Seine Filmmusikkarriere begann Peter Gabriel zunächst mit einzelnen Songs für Kinofilme, mit „Out Out“ für Joe Dantes Horror-Spaß „Gremlins“, „Walk Through The Fire“ für Taylor Hackfords „Against All Odds“ und „I Go Swimming“ für Larry Peerces Rick-Springfield-Vehikel „Hard To Hold“ (alle 1984). Ein Jahr später produzierte Gabriel für Alan Parkers Film „Birdy“ seinen ersten instrumentalen Soundtrack, wobei er mit Produzent Daniel Lanois auch Fragmente von Songs wie „Family Snapshot“, „Wallflower“, „Rhythm Of The Heat“ und „San Jacinto“ verwendete.
Bevor er aber mit „Passion“ den grandiosen Soundtrack zu Martin Scorseses „Die letzte Versuchung Christi“ (1989) vorlegte, startete Peter Gabriel 1986 mit seinem fünften Studioalbum „So“ voll durch.

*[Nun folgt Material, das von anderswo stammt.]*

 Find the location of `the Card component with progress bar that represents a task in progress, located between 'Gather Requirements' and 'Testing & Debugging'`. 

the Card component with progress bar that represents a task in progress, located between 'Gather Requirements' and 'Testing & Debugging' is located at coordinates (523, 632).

Das brillant von Daniel Lanois produzierte Werk enthielt nicht nur den weltweiten Superhit „Sledgehammer“, dessen visuell einfallsreich-innovatives Video neue Maßstäbe in der Videoclip-Kultur setzte, sondern auch das fröhlich-forsche „Big Time“, das Kate-Bush-Duett „Don’t Give Up“, das eindringliche „Red Rain“ sowie die Songs „In Your Eyes“ und „We Do What We’re Told“, die in Cameron Crowes „Say Anything“ (1986) bzw. Michael Rymers „Angel Baby“ (1996) Verwendung fanden.
Martin Scorseses Film „Die letzte Versuchung Christi“ spaltete mit seiner freizügigen Darstellung des Lebens und Leidens von Jesus Christus Kritiker und Publikum, doch der überwiegend instrumentale Score von Peter Gabriel avancierte 1989 zu einem Meilenstein des World Music Genres, das Gabriel durch die Organisation des WOMAD-Festivals überhaupt erst einer breiteren Öffentlichkeit zugänglich gemacht hatte. So wirkten bei dem „Passion“ betitelten Soundtrack Künstler wie Youssou N’Dour oder Nusrat Fateh Ali Khan mit, die über WOMAD und Gabriels Real World Label auch in der westlichen Hemisphäre bekannt geworden sind.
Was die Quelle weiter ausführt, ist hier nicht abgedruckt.